WHAT YOU HAVE TO DO:
Update the records below by replacing every occurrence of "Where should I click to" with "Which point should I click to", leaving all other text unchanged.

Items listed in a dataset:
· · ·
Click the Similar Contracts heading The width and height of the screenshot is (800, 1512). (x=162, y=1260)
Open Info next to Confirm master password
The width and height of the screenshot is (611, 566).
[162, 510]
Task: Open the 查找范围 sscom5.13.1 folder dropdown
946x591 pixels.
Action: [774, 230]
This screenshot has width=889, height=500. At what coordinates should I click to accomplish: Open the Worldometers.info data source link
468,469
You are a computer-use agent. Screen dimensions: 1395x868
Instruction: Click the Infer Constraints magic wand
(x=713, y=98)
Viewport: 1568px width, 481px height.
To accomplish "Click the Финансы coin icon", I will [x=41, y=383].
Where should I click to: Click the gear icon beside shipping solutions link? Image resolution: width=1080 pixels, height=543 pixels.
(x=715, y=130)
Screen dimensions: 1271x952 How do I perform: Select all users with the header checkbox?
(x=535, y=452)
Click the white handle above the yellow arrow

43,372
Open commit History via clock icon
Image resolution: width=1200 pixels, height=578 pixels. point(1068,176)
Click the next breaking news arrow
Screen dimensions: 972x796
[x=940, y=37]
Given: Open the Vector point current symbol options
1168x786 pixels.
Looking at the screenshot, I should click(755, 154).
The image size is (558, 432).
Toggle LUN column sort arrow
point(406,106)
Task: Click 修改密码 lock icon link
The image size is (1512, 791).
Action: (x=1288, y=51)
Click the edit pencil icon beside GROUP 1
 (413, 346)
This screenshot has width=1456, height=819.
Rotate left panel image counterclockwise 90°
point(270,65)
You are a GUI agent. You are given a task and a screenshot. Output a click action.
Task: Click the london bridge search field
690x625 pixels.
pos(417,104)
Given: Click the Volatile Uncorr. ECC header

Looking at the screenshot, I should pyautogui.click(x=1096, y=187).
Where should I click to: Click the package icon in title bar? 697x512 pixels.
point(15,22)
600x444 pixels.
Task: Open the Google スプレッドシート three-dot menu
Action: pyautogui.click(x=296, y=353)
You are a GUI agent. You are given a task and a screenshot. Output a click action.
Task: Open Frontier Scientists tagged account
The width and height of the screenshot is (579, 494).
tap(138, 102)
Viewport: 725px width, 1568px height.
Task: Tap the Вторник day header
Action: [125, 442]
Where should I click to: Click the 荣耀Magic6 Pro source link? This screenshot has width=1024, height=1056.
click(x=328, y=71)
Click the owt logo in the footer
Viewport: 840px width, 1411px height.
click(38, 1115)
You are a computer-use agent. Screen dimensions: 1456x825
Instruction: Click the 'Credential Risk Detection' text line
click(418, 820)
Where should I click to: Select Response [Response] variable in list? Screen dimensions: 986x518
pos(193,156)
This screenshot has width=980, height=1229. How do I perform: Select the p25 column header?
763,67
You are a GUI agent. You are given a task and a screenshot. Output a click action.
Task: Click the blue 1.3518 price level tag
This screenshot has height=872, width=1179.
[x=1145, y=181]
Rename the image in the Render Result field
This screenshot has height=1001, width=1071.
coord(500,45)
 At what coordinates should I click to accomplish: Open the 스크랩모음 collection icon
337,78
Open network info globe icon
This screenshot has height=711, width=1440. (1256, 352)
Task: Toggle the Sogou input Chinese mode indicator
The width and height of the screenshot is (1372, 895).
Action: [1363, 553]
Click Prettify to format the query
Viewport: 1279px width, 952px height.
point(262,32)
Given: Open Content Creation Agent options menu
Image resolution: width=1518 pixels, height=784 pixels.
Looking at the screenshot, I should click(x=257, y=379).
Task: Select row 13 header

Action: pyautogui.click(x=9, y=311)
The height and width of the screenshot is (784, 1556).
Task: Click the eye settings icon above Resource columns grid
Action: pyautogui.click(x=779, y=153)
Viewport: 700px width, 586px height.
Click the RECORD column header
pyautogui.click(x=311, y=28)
· · ·
THE OUTPUT:
Click the Similar Contracts heading The width and height of the screenshot is (800, 1512). (x=162, y=1260)
Open Info next to Confirm master password
The width and height of the screenshot is (611, 566).
[162, 510]
Task: Open the 查找范围 sscom5.13.1 folder dropdown
946x591 pixels.
Action: [774, 230]
This screenshot has width=889, height=500. At what coordinates should I click to accomplish: Open the Worldometers.info data source link
468,469
You are a computer-use agent. Screen dimensions: 1395x868
Instruction: Click the Infer Constraints magic wand
(x=713, y=98)
Viewport: 1568px width, 481px height.
To accomplish "Click the Финансы coin icon", I will [x=41, y=383].
Which point should I click to: Click the gear icon beside shipping solutions link? Image resolution: width=1080 pixels, height=543 pixels.
(x=715, y=130)
Screen dimensions: 1271x952 How do I perform: Select all users with the header checkbox?
(x=535, y=452)
Click the white handle above the yellow arrow

43,372
Open commit History via clock icon
Image resolution: width=1200 pixels, height=578 pixels. point(1068,176)
Click the next breaking news arrow
Screen dimensions: 972x796
[x=940, y=37]
Given: Open the Vector point current symbol options
1168x786 pixels.
Looking at the screenshot, I should click(755, 154).
The image size is (558, 432).
Toggle LUN column sort arrow
point(406,106)
Task: Click 修改密码 lock icon link
The image size is (1512, 791).
Action: (x=1288, y=51)
Click the edit pencil icon beside GROUP 1
 (413, 346)
This screenshot has width=1456, height=819.
Rotate left panel image counterclockwise 90°
point(270,65)
You are a GUI agent. You are given a task and a screenshot. Output a click action.
Task: Click the london bridge search field
690x625 pixels.
pos(417,104)
Given: Click the Volatile Uncorr. ECC header

Looking at the screenshot, I should pyautogui.click(x=1096, y=187).
Which point should I click to: Click the package icon in title bar? 697x512 pixels.
point(15,22)
600x444 pixels.
Task: Open the Google スプレッドシート three-dot menu
Action: pyautogui.click(x=296, y=353)
You are a GUI agent. You are given a task and a screenshot. Output a click action.
Task: Open Frontier Scientists tagged account
The width and height of the screenshot is (579, 494).
tap(138, 102)
Viewport: 725px width, 1568px height.
Task: Tap the Вторник day header
Action: [125, 442]
Which point should I click to: Click the 荣耀Magic6 Pro source link? This screenshot has width=1024, height=1056.
click(x=328, y=71)
Click the owt logo in the footer
Viewport: 840px width, 1411px height.
click(38, 1115)
You are a computer-use agent. Screen dimensions: 1456x825
Instruction: Click the 'Credential Risk Detection' text line
click(418, 820)
Which point should I click to: Select Response [Response] variable in list? Screen dimensions: 986x518
pos(193,156)
This screenshot has width=980, height=1229. How do I perform: Select the p25 column header?
763,67
You are a GUI agent. You are given a task and a screenshot. Output a click action.
Task: Click the blue 1.3518 price level tag
This screenshot has height=872, width=1179.
[x=1145, y=181]
Rename the image in the Render Result field
This screenshot has height=1001, width=1071.
coord(500,45)
 At what coordinates should I click to accomplish: Open the 스크랩모음 collection icon
337,78
Open network info globe icon
This screenshot has height=711, width=1440. (1256, 352)
Task: Toggle the Sogou input Chinese mode indicator
The width and height of the screenshot is (1372, 895).
Action: [1363, 553]
Click Prettify to format the query
Viewport: 1279px width, 952px height.
point(262,32)
Given: Open Content Creation Agent options menu
Image resolution: width=1518 pixels, height=784 pixels.
Looking at the screenshot, I should click(x=257, y=379).
Task: Select row 13 header

Action: pyautogui.click(x=9, y=311)
The height and width of the screenshot is (784, 1556).
Task: Click the eye settings icon above Resource columns grid
Action: pyautogui.click(x=779, y=153)
Viewport: 700px width, 586px height.
Click the RECORD column header
pyautogui.click(x=311, y=28)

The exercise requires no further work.